How do SROs fit in with the district’s push for restorative justice?

SROs have long been at the center of the school-to-prison pipeline debate, board member Carline Crevecoeur said at the Aug. 30 meeting. A study of the non-profit organization Research for Action found that black and Hispanic students are disproportionately arrested and referred to law enforcement. Additionally, Pennsylvania districts with more students of color spent about three times as much on security.

But Aston opposed the concept of a school-to-jail pipeline, saying school resource officers in the district rely heavily on restorative justice through the Youth Support Committee, a Center County community organization that provides alternatives to first-time juvenile offenders.
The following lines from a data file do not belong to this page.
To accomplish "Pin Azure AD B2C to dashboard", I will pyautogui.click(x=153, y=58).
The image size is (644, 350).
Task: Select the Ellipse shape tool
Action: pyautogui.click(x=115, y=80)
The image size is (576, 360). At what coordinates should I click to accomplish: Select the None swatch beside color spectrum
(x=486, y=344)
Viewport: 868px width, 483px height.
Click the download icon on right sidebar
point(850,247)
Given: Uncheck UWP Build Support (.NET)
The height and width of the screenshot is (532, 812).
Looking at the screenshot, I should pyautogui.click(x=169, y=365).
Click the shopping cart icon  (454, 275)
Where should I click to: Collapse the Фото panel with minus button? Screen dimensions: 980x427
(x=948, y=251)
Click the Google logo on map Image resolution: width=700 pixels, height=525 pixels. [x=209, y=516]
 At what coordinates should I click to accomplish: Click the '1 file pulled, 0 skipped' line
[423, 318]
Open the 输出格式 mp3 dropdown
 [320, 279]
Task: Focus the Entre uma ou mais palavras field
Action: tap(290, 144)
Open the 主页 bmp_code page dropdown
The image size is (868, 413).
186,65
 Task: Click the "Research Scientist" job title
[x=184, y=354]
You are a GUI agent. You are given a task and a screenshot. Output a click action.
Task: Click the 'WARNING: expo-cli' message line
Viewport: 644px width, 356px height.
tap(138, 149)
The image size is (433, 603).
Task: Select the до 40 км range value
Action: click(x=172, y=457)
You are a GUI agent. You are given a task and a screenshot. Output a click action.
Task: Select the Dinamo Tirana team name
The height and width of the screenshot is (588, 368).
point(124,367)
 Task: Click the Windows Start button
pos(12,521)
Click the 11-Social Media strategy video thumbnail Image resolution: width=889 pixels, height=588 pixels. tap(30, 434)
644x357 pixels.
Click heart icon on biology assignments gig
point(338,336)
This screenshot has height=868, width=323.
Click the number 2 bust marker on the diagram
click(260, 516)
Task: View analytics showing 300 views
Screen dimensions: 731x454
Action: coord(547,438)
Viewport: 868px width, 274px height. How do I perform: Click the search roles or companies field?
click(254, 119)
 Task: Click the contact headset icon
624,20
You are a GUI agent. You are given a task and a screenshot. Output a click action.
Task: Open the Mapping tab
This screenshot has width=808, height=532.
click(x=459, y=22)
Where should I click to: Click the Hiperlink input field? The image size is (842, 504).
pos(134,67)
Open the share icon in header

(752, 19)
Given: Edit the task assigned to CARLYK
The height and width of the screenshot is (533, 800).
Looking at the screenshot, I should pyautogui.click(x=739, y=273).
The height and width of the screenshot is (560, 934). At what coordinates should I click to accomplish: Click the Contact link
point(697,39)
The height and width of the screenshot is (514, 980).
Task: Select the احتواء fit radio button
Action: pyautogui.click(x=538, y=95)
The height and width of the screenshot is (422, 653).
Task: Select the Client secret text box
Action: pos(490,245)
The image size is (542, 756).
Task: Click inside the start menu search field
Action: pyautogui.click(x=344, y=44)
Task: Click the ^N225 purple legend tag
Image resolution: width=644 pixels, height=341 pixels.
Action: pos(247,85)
The student meets with the panel of community members and performs community service or an act of restitution to help them understand and atone. Graduation from the program clears the minor’s criminal record.

“I don’t agree with the philosophy of ‘we don’t want to control student interaction,'” Aston said. “We relied on this triad of mentoring students, being an informal leader and educator, and being there for safety.”

Aston says not every officer can become an SRO, it takes a certain type of personality and many hours of training. The board also interviews all incoming SROs, which Crevecoeur says is an essential part of the selection process.

“It’s important to me that all committee members feel safe and comfortable with SROs and I love that we can choose our SROs, that we can interview them and get to know them,” said said Crevecoeur.

MoUs with police departments are renewed annually, and Monday’s agenda says the district will use the Pennsylvania School Climate Survey “to collect safety and security data, including understood the perception of ORS in our schools and how best to use them throughout our district.”

The board of directors will meet on Monday at 7 p.m. in the offices of the Panorama Village.

Keely Doll is an education reporter and service reporter for the Center Daily Times. She previously worked for the Columbia Missourian and The Independent UK.